[Entries on locating words and elements]
┄┄┄┄┄┄┄┄┄┄

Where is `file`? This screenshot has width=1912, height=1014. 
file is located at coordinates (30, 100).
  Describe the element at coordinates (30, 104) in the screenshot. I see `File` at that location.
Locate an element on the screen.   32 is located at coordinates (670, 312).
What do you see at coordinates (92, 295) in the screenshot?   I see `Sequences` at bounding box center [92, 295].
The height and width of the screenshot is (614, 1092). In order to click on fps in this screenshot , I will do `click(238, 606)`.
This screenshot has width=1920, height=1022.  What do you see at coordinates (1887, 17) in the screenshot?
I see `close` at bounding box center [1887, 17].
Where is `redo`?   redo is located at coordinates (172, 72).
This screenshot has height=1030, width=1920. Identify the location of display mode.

┄┄┄┄┄┄┄┄┄┄

- Task goal -
Copy out, word for word, the records from their start up to and including the line with "What do you see at coordinates (92, 295)".

- Solution to this task -
Where is `file`? This screenshot has width=1912, height=1014. 
file is located at coordinates (30, 100).
  Describe the element at coordinates (30, 104) in the screenshot. I see `File` at that location.
Locate an element on the screen.   32 is located at coordinates (670, 312).
What do you see at coordinates (92, 295) in the screenshot?   I see `Sequences` at bounding box center [92, 295].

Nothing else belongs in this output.